Справедливости ради, однако, следует сказать, что в случае с Торо он щедро исправился в предисловии к «Собранию эссе». И пересмотренный вердикт, и оригинальное эссе в высшей степени характерны для этого человека. Другие люди говорили столь же резкие вещи о Торо. Только Стивенсон обладал справедливостью, откровенным, детским духом, чтобы вернуться к самому себе. Это те вещи, которые делают Стивенсона дорогим нам и делают невозможным злиться на любые его парадоксы и экстравагантные выходки. Кто, кроме Стивенсона, написал бы так: «Самый умеренный из живущих критиков однажды отметил отрывок моего собственного текста крестиком и словами: «Это кажется бессмыслицей». Это не только казалось, это было так. Это было мое личное бахвальство, которое я так часто повторял, чтобы поддерживать свой дух, что в конце концов полностью поверил в него и закончил тем, что записал его как вклад в теорию жизни».

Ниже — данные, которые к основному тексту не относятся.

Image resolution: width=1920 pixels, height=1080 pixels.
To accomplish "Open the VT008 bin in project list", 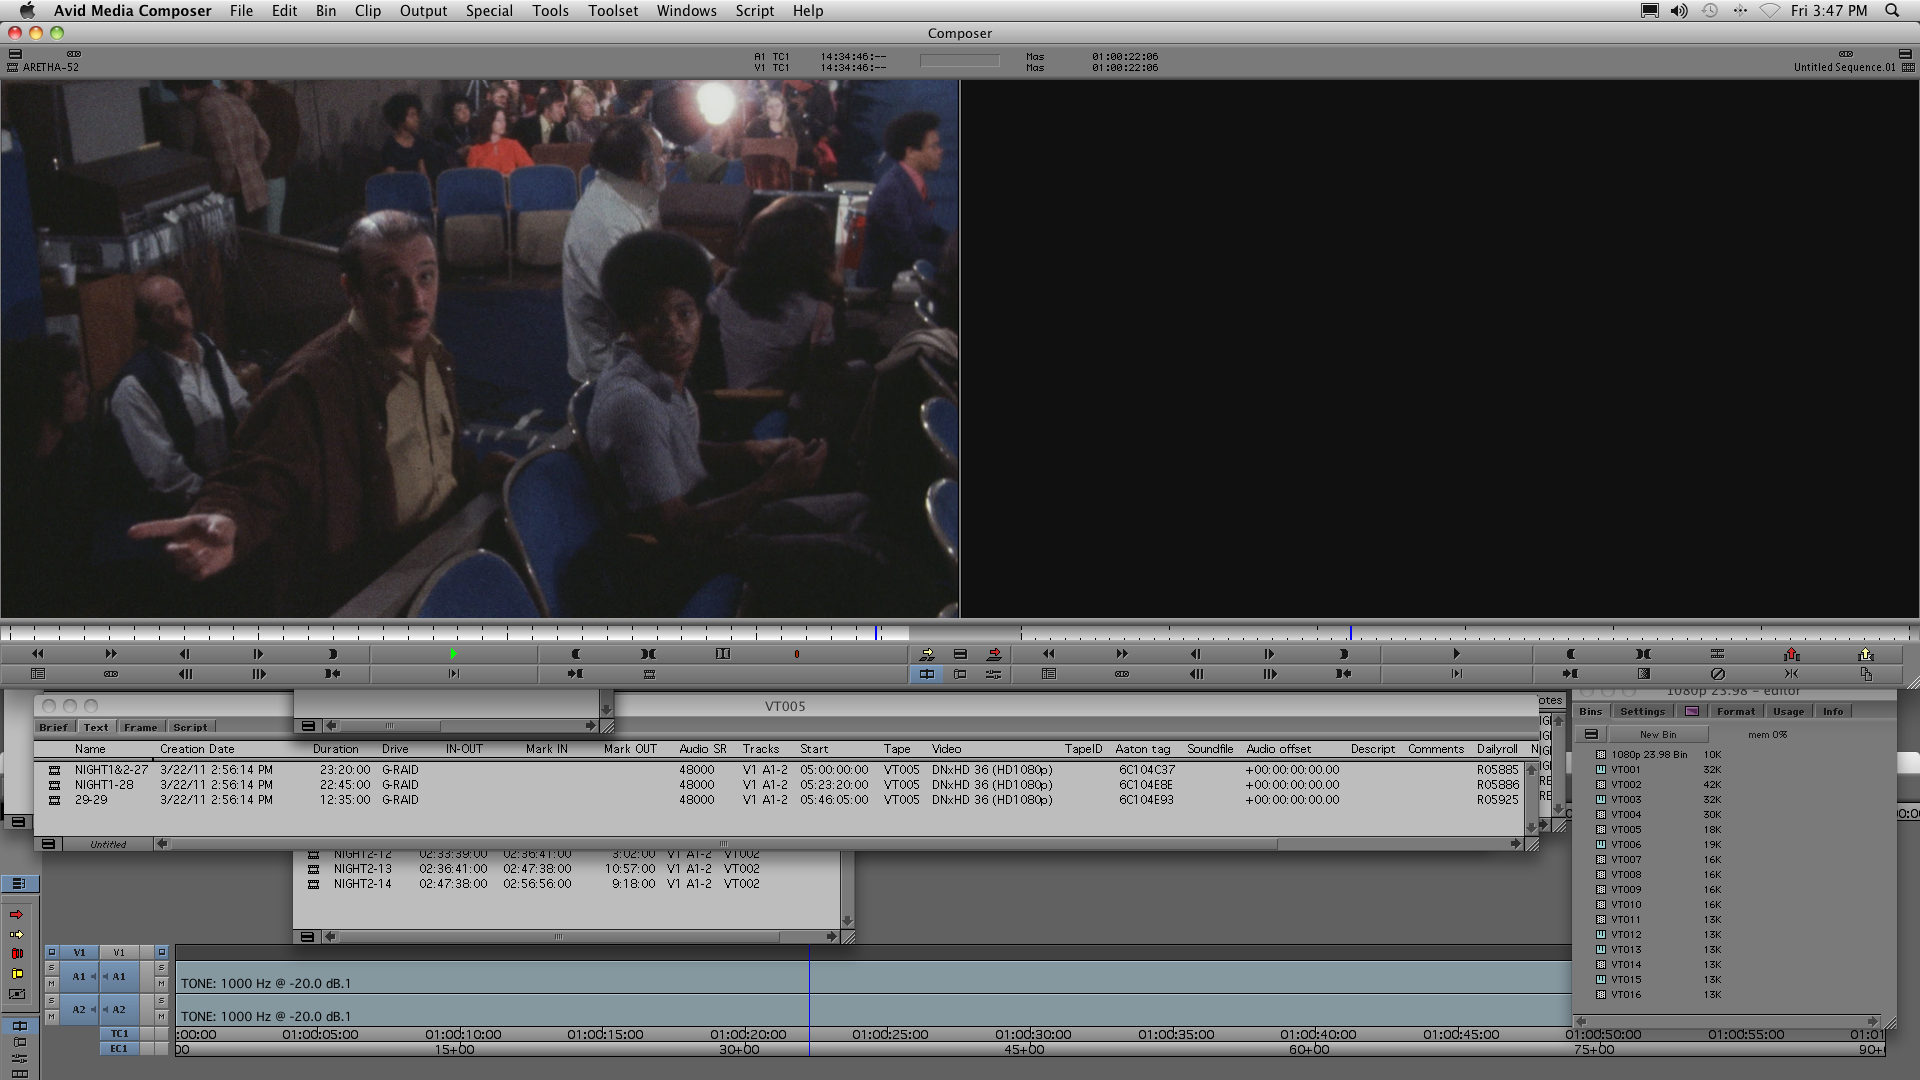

Тронутый этой уверенностью, читаешь Стивенсона — особенно письма — более проницательным взглядом, более сострадательным пониманием; и если временами чувствуешь присутствие Ариэля слишком сильным и тоскуешь по более человечной, менее эльфийской личности, тогда мысль о том, что мы имеем дело с преднамеренным «бахвальством», может вполне сдержать наше нетерпение.
Люди, которые много страдают, склонны сохранять храбрый вид с помощью видимости безразличия.
V
Перейдем теперь к другой стороне Стивенсона — Стивенсону-Художнику, творцу фраз, живописцу картин. Его сила здесь проявляется трояким образом — в ловкой и удачной фразировке, в искусной характеристике, в деликатно наводящих на размышления описаниях пейзажей.